Pictures excluded, please transcribe exactly the lines from the one with "Given: Go to 伪静态 in the sidebar" through the end of the records below, and nothing more.
*** Extracted information Section Begins ***
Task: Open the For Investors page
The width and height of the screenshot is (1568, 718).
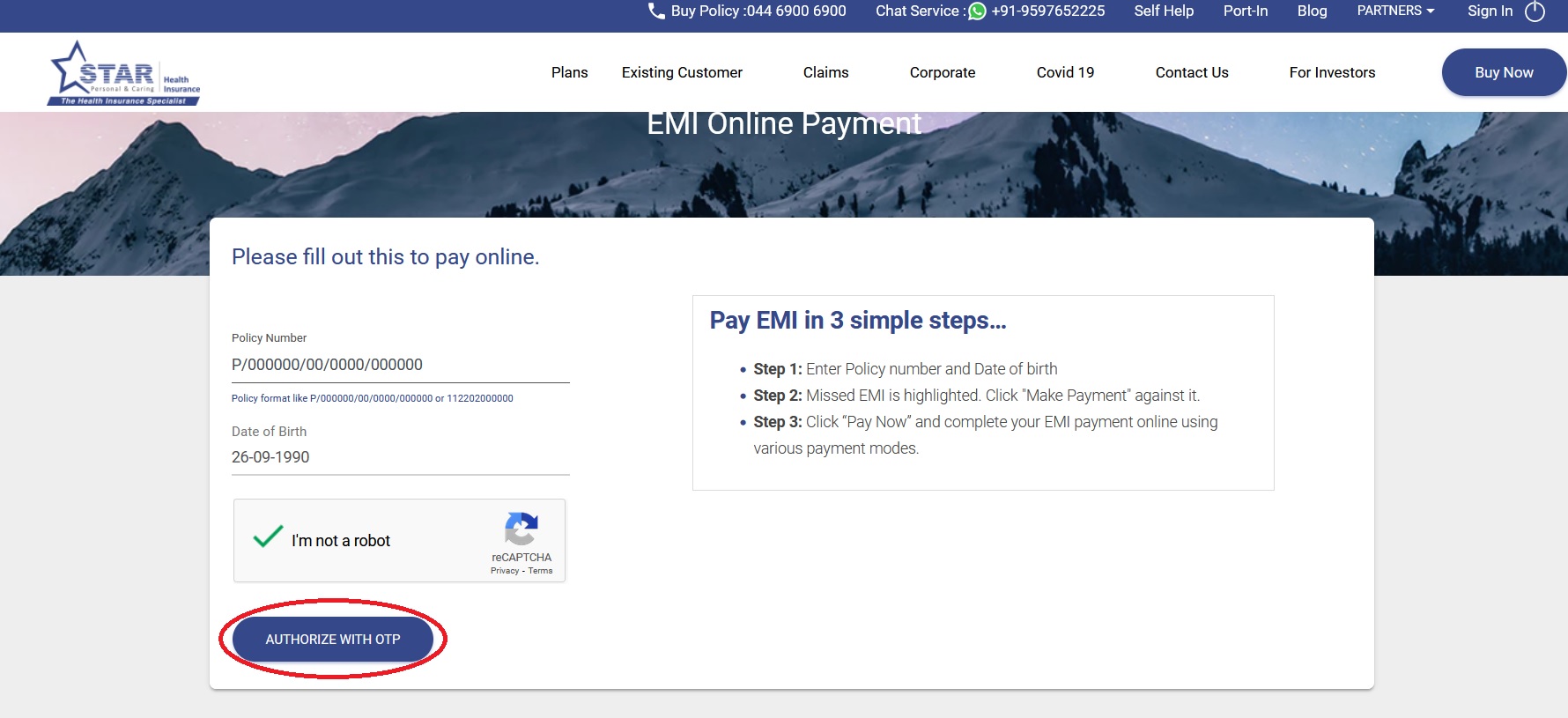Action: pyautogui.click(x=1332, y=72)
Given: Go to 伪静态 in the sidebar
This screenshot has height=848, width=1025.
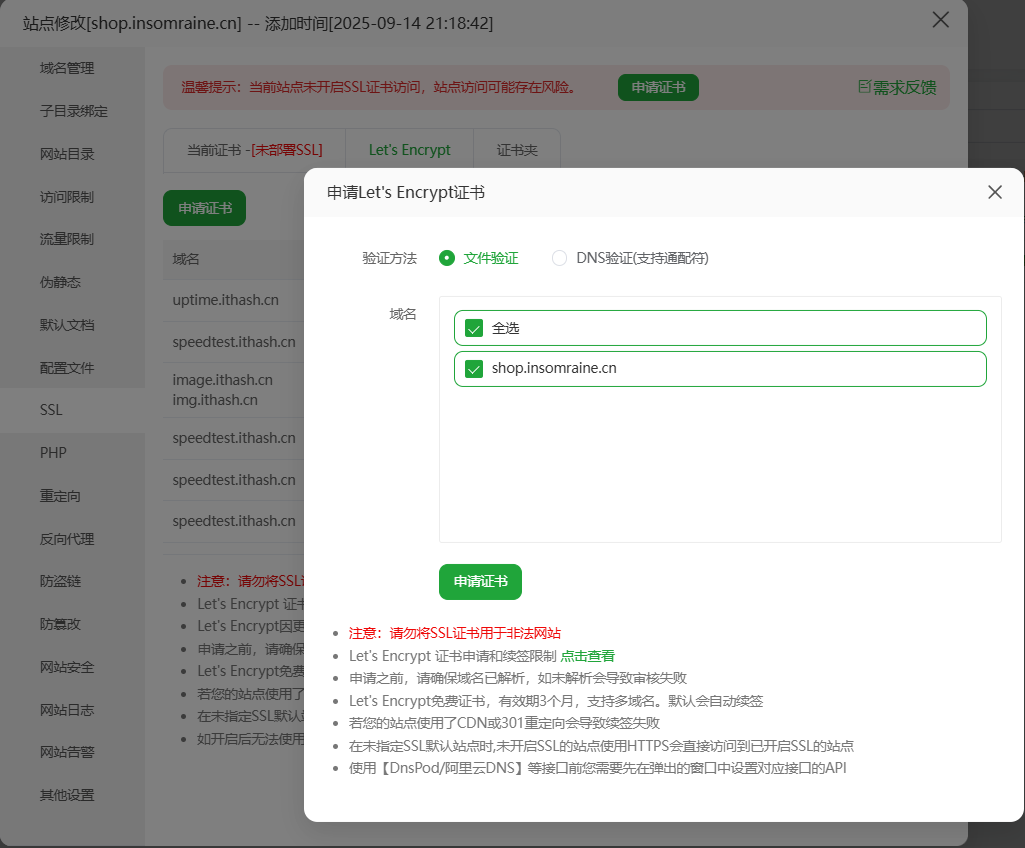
*** Extracted information Section Ends ***
▸ **Expected answer**:
Given: Go to 伪静态 in the sidebar
This screenshot has height=848, width=1025.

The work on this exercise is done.